Importantly, there exists a bias-variance trade-off in out of (training) sample prediction when using such tree-based (and other machine learning) methods when it comes to model generality. More splits reduce the bias and increase the flexibility of the model specification, though at the cost of a greater variance in the unseen data, as the test sample is not used for training due to the regions being smaller. The issue of a too large variance can be mitigated by repeatedly drawing many subsamples from the initial training data and estimating the predictive model, i.e. the tree (or splitting) structure, in each of the newly generated samples. For this reason, we apply a random forest algorithm, which predicts the collusion outcome by a majority rule based on the individual trees. This means that the outcome is classified as collusion or competition depending on whether the majority of the trees estimated in the various subsamples predicts collusion or competition, respectively, for particular values of the screens. A further feature of the random forest is that at each splitting step in a specific subsample, only a random subsample of possible predictors (i.e. screens) is considered, reducing the correlation of tree structures across the subsamples and thus further reducing the prediction variance. In our application, we use the randomForest package by Breiman and Cutler (2018) for the statistical software R with growing 1,000 trees to estimate the predictive models in the training data and assess their performance in the test data based on the correct classification rate.

[Dataset records]
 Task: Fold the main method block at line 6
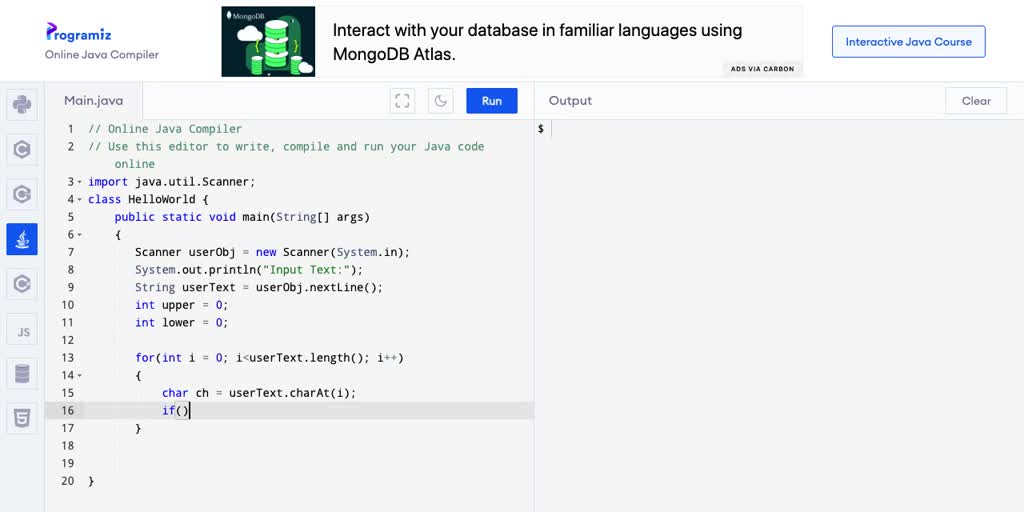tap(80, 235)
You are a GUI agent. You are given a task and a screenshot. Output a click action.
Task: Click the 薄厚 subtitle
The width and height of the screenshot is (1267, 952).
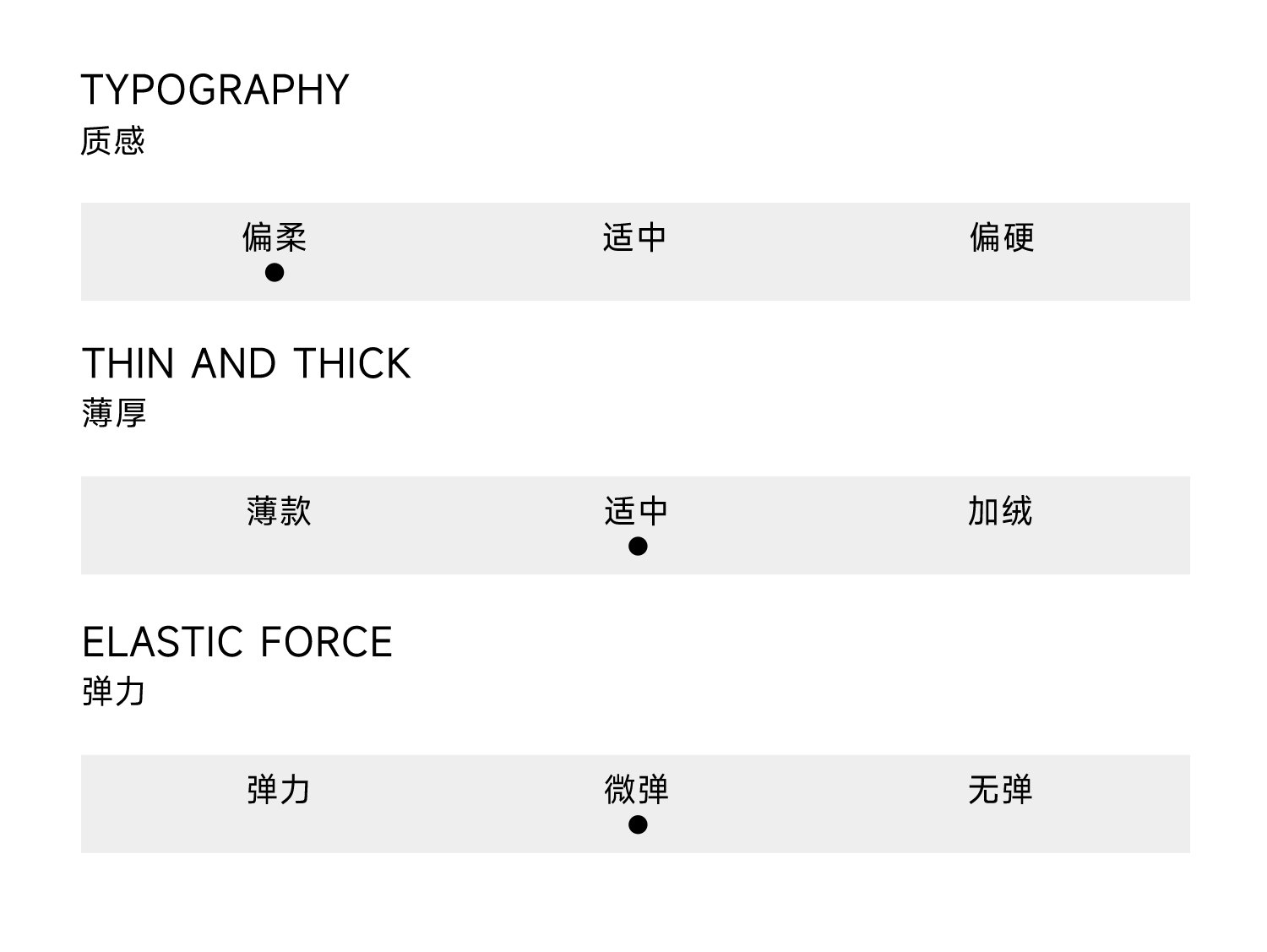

...

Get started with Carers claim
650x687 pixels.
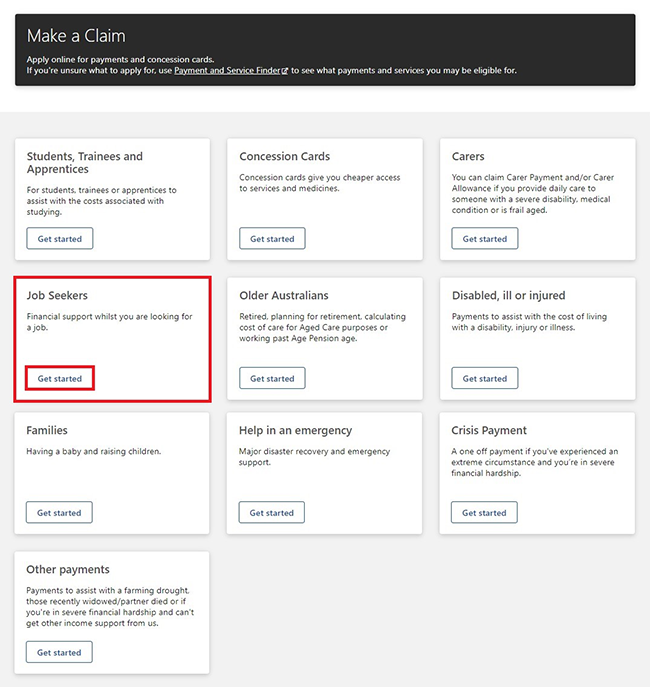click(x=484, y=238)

...

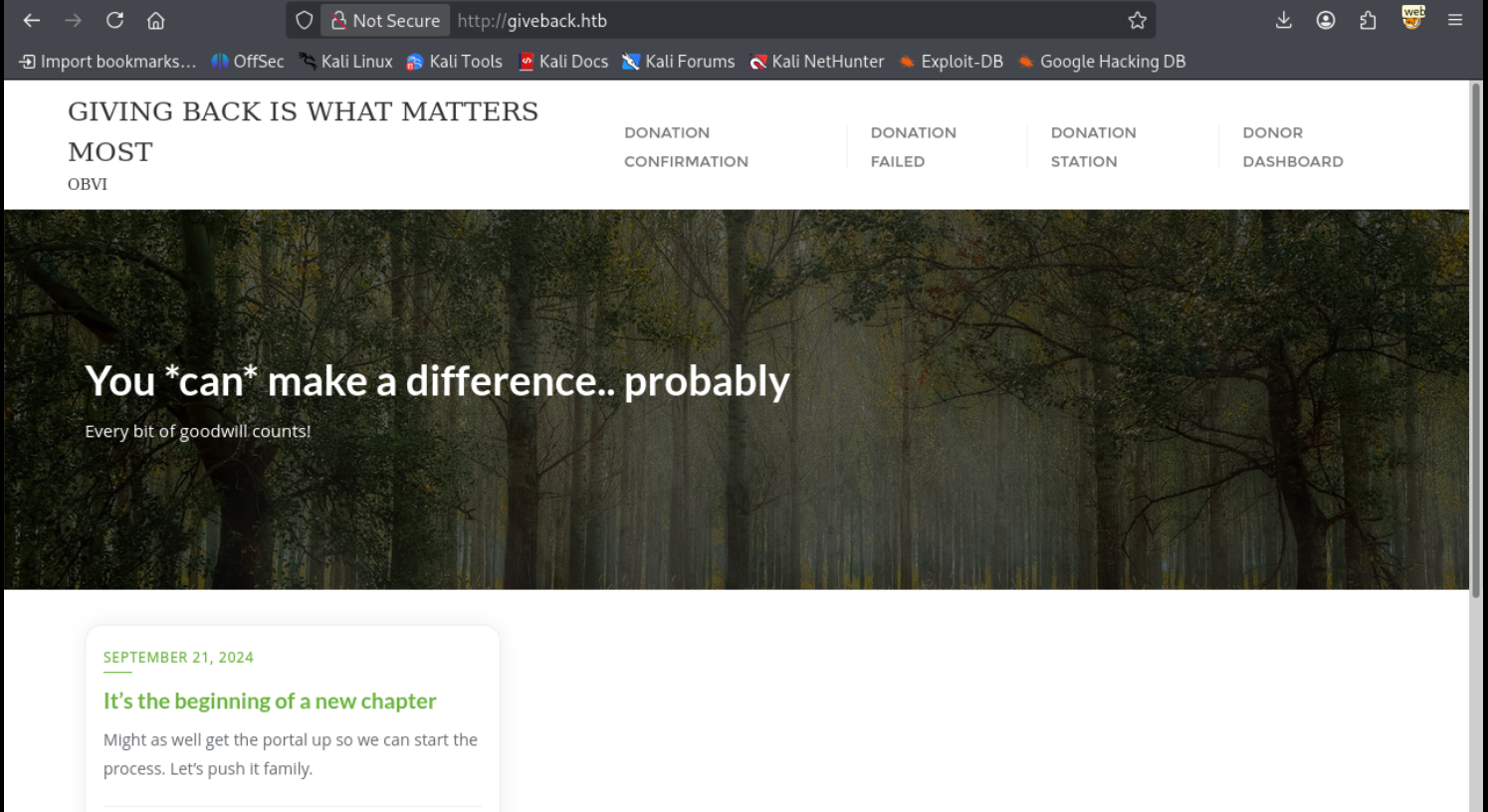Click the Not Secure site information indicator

[Prompt A]
In the passage on random forest prediction, how many trees are grown to estimate the predictive models in the training data?
[Prompt B]
Pick up the passage on random forest prediction right after its final sentence and write the next part.

[Reply A]
1,000 trees.

[Reply B]
Note that we repeat the random sample splitting into 75% training and 25% test data and assess the predictive performance in the latter 100 times. Our reported correct classification rate corresponds to the average of the correct classification rates across the 100 repetitions. This procedure is likely to entail a smaller variance in estimating the correct classification rate than relying on a single random data split.

3.2 Screens

Screens are statistics that permit data analysis to flag anomalous outcomes indicating potential anticompetitive issues. The literature usually differentiates structural from behavioral screens in cartel detection (see Harrington 2008; OECD 2013; Froeb et al. 2014). Structural screens focus on the factors facilitating the emergence of collusive agreements and help to identify markets in which collusion is more likely. Among these factors, distinctions are made between market structure, demand-related factors, and supply-related factors (OECD 2013). In contrast, behavioral screens empirically measure the behavior of market participants and assess whether the observed behavior significantly departs from competitive behavior to flag it as a potential issue worth scrutinizing further. Following Huber and Imhof (2019) we propose using various descriptive statistics as screens and combining them with machine learning, however, to uncover not only complete but also incomplete bid-rigging cartels.Footnote 22 We consider three classes of screens: variance, asymmetry, and uniformity.

As variance screens, we implement the coefficient of variation (CV) and the kurtosis statistic (KURTO), as suggested by Huber and Imhof (2019) and Imhof (2019). In addition, we also implement the spread (SPD) of the distribution of the bids as a screen.

The coefficient of variation is widely discussed in the literature (see Abrantes-Metz et al. 2006; Esposito and Ferrero 2006; Jimenez and Perdiguero 2012; Abrantes-Metz et al. 2012; Imhof 2019) and is defined as the standard deviation divided by the arithmetic mean of all bids submitted in a tender:

$$\begin{aligned} CV_{t}=\frac{s_{t}}{\bar{b}_{t}}, \end{aligned}$$
(1)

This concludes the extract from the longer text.